Gory images prove too much for one female juror
The distressing sound echoed across the hushed confines of Davidson County Superior Court.
The female juror had battled in vain, but the sounds of her repeatedly retching caused some in Courtroom C to physically recoil.
The woman, clearly in distress from the graphic post-mortem photos she had just viewed, eventually had to get up and, with the help of a kindly bailiff, run for the privacy of the jury room.
It was a feeling understood by all as it was impossible to avoid wincing when gazing at the dozen or so large-scale photographs of the head injuries that caused the death of Limerick father-of-two Jason Corbett (39) in North Carolina two years ago.
As the female juror left the courtroom, there was total silence. When she returned a few minutes later having recovered, she explained it was the consequence of not having a proper breakfast.
Perched on an easel just two metres from the jurors and in clear view of many in the courtroom, the photos were every bit as graphic and gruesome as Judge David Lee, assistant District Attorney Alan Martin and defence lawyers David Freedman and Walter Holton had warned the 143-strong jury panel they would be.
Each photograph was roughly 60cm by 90cm and, as they were being placed on the easel so the jury could view them, glimpses were caught by those in the main body of Courtroom C.
Standing beside the photos was assistant pathologist Dr Craig Nelson with the Chief Medical Examiner's Office in North Carolina.
He described in clipped, professional tones the exact injuries sustained by Jason Corbett and what could and could not be determined from the nature of those injuries.
But, despite the modern medical science on offer, there was no escaping the awful images glimpsed of a young father-of-two lying dead on a mortuary table.
If the audio recording of the 911 call made by Thomas Martens to Davidson County emergency services at 3am on August 2, 2015, was difficult to listen to, these photos were distressing to an altogether different degree.
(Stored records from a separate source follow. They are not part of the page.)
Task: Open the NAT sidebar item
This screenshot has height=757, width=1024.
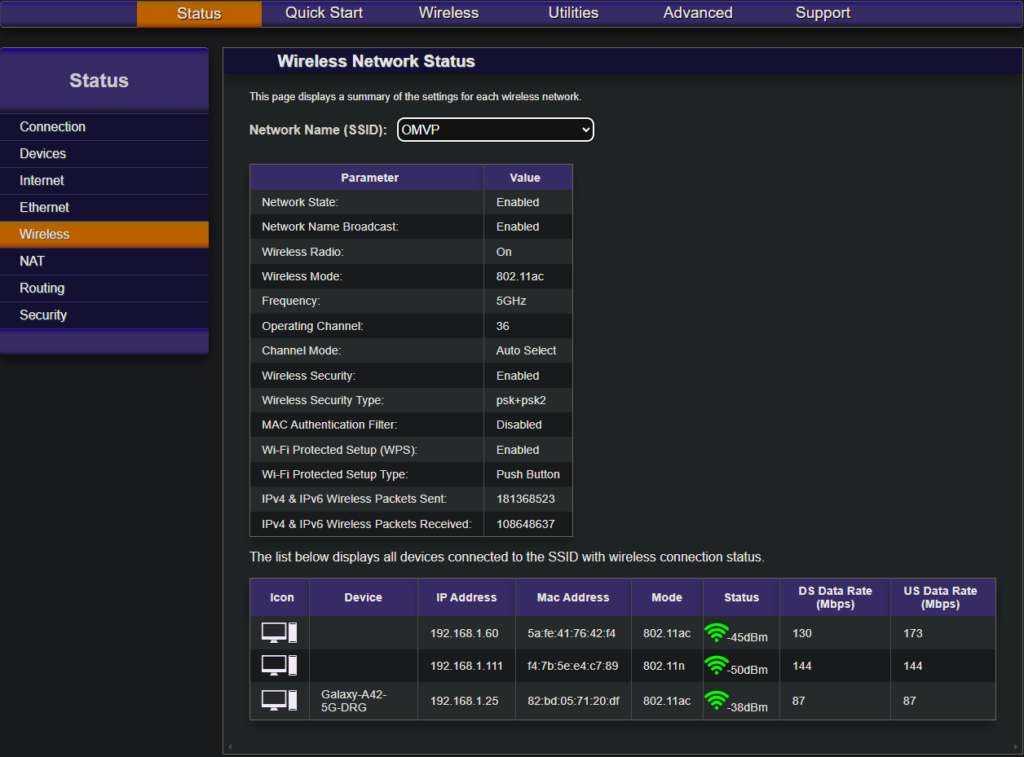Action: coord(32,261)
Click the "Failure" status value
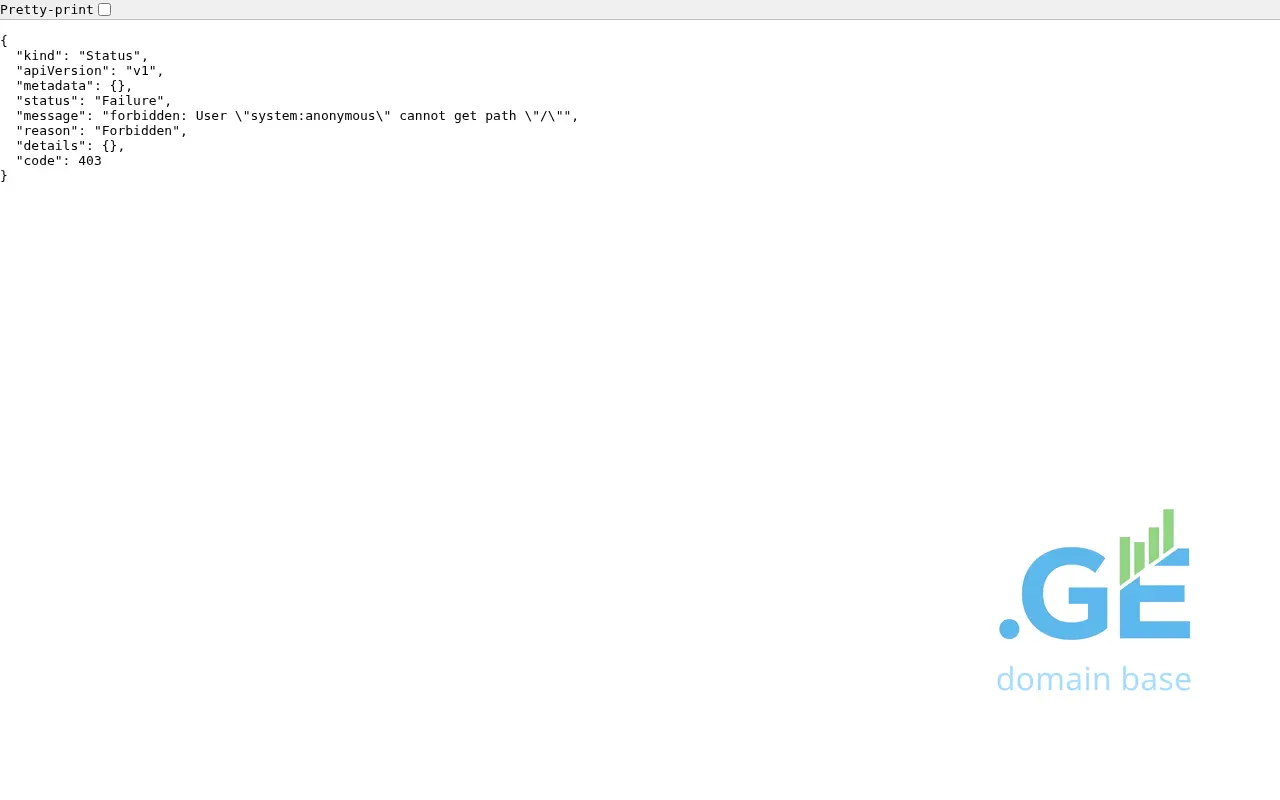 pos(129,101)
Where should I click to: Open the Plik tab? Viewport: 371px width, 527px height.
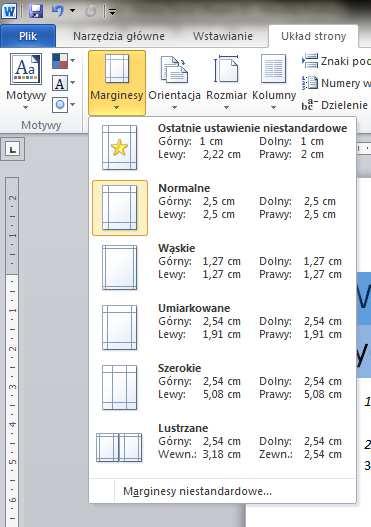(28, 36)
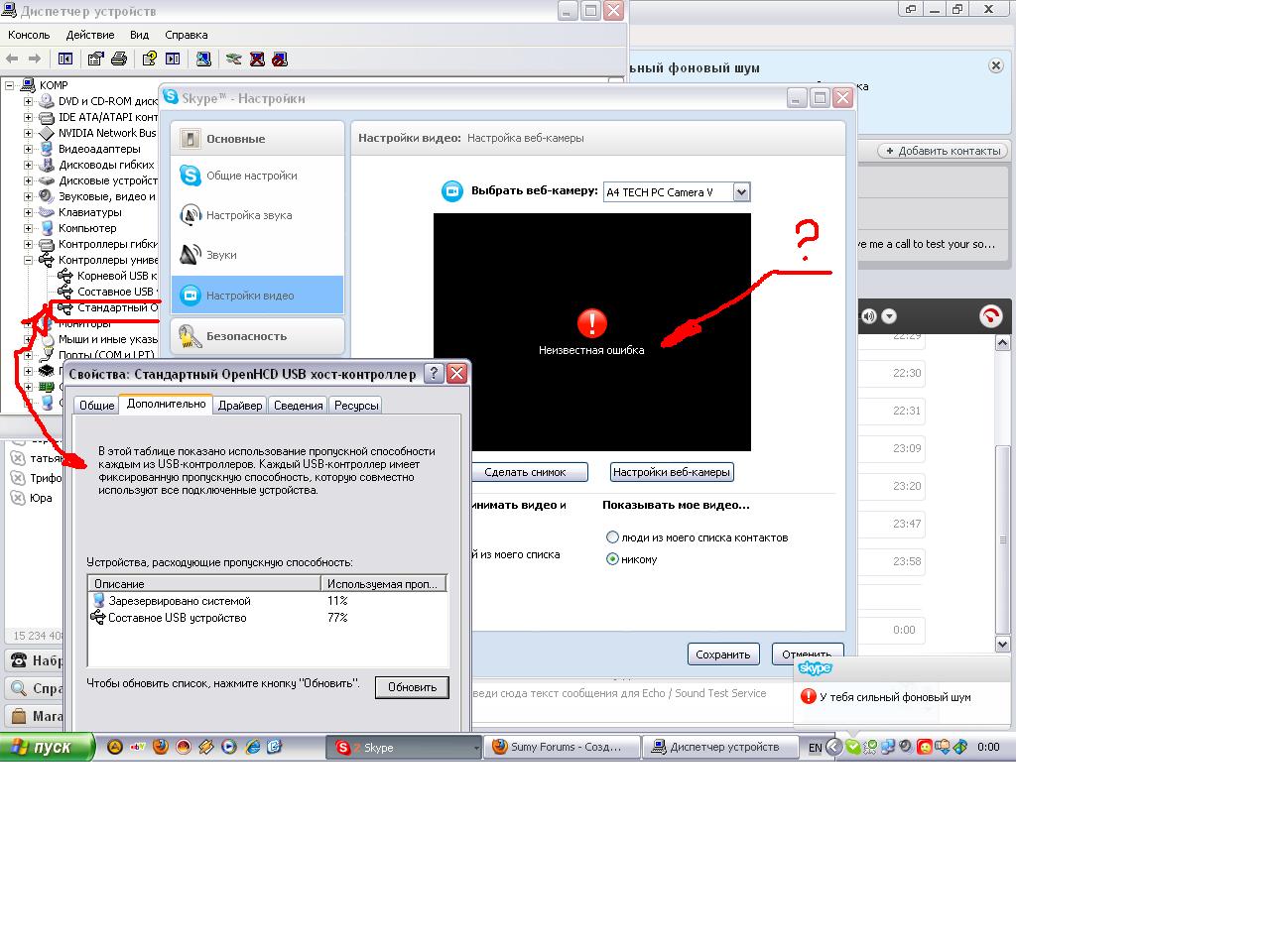Click the uninstall device icon in toolbar
Screen dimensions: 1270x952
(x=257, y=59)
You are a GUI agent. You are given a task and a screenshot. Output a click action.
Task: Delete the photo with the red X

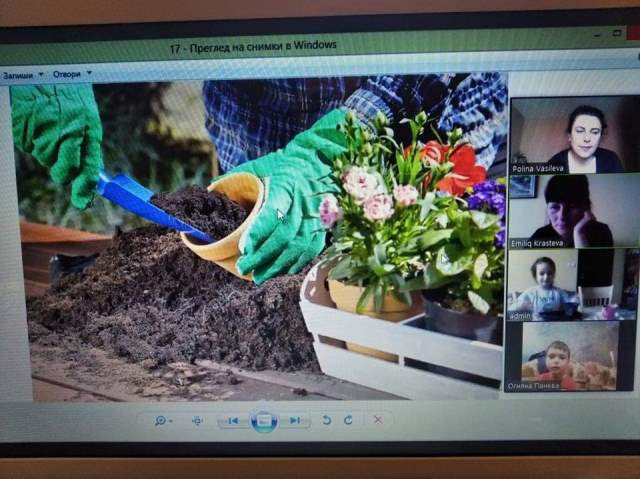coord(378,420)
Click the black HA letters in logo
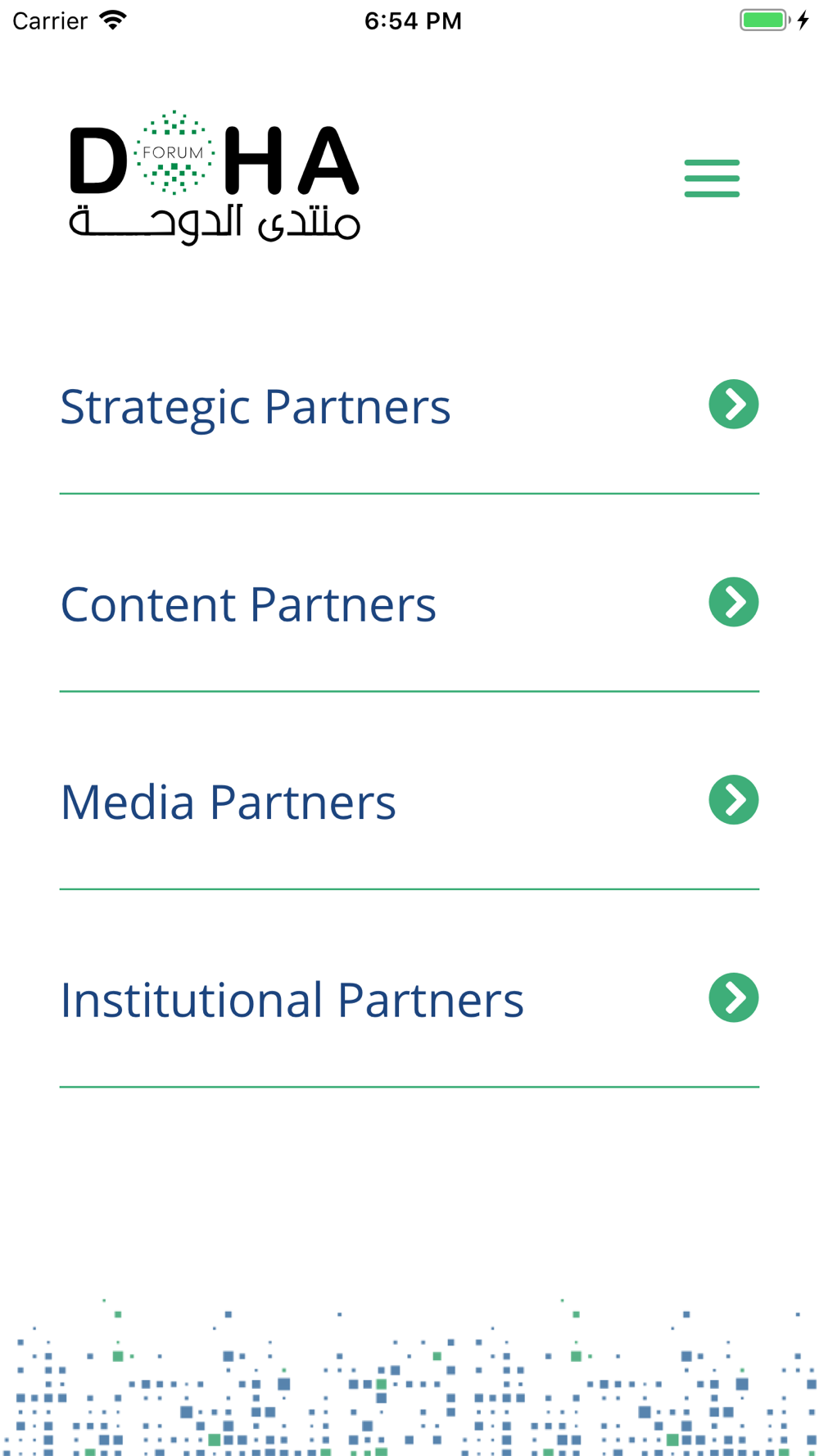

Each photo was taken to best illustrate the precise injuries the Janesboro man had suffered.
They were primarily of his face as well as the back, top and frontal parts of his skull.
The injuries he suffered were graphically visible.
In the body of the courtroom, some people consciously looked away while the photographs were being changed on the easel.
But human nature occasionally got the better of some who glanced up, only to quickly look away again.